* **EXERCISE OBJECTIVE**
All the data should be printed again exactly as written.

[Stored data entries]
--- START ---
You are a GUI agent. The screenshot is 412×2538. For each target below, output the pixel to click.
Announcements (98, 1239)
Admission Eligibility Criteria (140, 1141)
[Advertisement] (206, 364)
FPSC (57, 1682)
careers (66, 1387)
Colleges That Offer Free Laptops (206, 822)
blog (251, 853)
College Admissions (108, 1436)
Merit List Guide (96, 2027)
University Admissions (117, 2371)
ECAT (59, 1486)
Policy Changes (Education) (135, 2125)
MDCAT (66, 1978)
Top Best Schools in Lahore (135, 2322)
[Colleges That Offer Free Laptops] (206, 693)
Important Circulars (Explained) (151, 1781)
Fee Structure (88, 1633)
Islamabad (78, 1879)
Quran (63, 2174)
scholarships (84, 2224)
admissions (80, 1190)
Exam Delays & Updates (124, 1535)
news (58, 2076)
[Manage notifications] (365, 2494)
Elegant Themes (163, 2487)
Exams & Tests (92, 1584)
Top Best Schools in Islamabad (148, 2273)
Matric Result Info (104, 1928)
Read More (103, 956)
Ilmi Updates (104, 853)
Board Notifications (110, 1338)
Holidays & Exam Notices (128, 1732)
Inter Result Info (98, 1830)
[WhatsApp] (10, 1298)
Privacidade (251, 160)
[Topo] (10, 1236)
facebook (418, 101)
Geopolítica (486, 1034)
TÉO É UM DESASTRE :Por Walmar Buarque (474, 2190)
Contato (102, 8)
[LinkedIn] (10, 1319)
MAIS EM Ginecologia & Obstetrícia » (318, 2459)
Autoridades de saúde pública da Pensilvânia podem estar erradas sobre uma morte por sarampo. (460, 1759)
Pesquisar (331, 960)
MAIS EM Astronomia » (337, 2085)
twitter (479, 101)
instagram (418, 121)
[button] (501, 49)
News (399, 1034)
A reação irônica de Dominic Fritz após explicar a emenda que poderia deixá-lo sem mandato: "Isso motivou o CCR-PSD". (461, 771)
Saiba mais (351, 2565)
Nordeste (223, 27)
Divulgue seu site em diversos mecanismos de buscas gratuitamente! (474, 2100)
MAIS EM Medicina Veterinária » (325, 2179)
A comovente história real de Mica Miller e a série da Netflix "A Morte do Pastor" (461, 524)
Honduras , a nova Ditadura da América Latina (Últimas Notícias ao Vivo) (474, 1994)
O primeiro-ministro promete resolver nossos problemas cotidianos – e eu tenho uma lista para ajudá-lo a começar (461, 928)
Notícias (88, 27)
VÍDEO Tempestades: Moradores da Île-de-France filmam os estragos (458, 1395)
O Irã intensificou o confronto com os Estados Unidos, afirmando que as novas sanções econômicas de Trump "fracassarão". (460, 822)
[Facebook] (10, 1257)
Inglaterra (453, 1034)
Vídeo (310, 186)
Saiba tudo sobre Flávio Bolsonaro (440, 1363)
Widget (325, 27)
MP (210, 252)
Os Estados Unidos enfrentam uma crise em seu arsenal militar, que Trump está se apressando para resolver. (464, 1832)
--- END ---
* **SOLVED PROBLEM**
You are a GUI agent. The screenshot is 412×2538. For each target below, output the pixel to click.
Announcements (98, 1239)
Admission Eligibility Criteria (140, 1141)
[Advertisement] (206, 364)
FPSC (57, 1682)
careers (66, 1387)
Colleges That Offer Free Laptops (206, 822)
blog (251, 853)
College Admissions (108, 1436)
Merit List Guide (96, 2027)
University Admissions (117, 2371)
ECAT (59, 1486)
Policy Changes (Education) (135, 2125)
MDCAT (66, 1978)
Top Best Schools in Lahore (135, 2322)
[Colleges That Offer Free Laptops] (206, 693)
Important Circulars (Explained) (151, 1781)
Fee Structure (88, 1633)
Islamabad (78, 1879)
Quran (63, 2174)
scholarships (84, 2224)
admissions (80, 1190)
Exam Delays & Updates (124, 1535)
news (58, 2076)
[Manage notifications] (365, 2494)
Elegant Themes (163, 2487)
Exams & Tests (92, 1584)
Top Best Schools in Islamabad (148, 2273)
Matric Result Info (104, 1928)
Read More (103, 956)
Ilmi Updates (104, 853)
Board Notifications (110, 1338)
Holidays & Exam Notices (128, 1732)
Inter Result Info (98, 1830)
[WhatsApp] (10, 1298)
Privacidade (251, 160)
[Topo] (10, 1236)
facebook (418, 101)
Geopolítica (486, 1034)
TÉO É UM DESASTRE :Por Walmar Buarque (474, 2190)
Contato (102, 8)
[LinkedIn] (10, 1319)
MAIS EM Ginecologia & Obstetrícia » (318, 2459)
Autoridades de saúde pública da Pensilvânia podem estar erradas sobre uma morte por sarampo. (460, 1759)
Pesquisar (331, 960)
MAIS EM Astronomia » (337, 2085)
twitter (479, 101)
instagram (418, 121)
[button] (501, 49)
News (399, 1034)
A reação irônica de Dominic Fritz após explicar a emenda que poderia deixá-lo sem mandato: "Isso motivou o CCR-PSD". (461, 771)
Saiba mais (351, 2565)
Nordeste (223, 27)
Divulgue seu site em diversos mecanismos de buscas gratuitamente! (474, 2100)
MAIS EM Medicina Veterinária » (325, 2179)
A comovente história real de Mica Miller e a série da Netflix "A Morte do Pastor" (461, 524)
Honduras , a nova Ditadura da América Latina (Últimas Notícias ao Vivo) (474, 1994)
O primeiro-ministro promete resolver nossos problemas cotidianos – e eu tenho uma lista para ajudá-lo a começar (461, 928)
Notícias (88, 27)
VÍDEO Tempestades: Moradores da Île-de-France filmam os estragos (458, 1395)
O Irã intensificou o confronto com os Estados Unidos, afirmando que as novas sanções econômicas de Trump "fracassarão". (460, 822)
[Facebook] (10, 1257)
Inglaterra (453, 1034)
Vídeo (310, 186)
Saiba tudo sobre Flávio Bolsonaro (440, 1363)
Widget (325, 27)
MP (210, 252)
Os Estados Unidos enfrentam uma crise em seu arsenal militar, que Trump está se apressando para resolver. (464, 1832)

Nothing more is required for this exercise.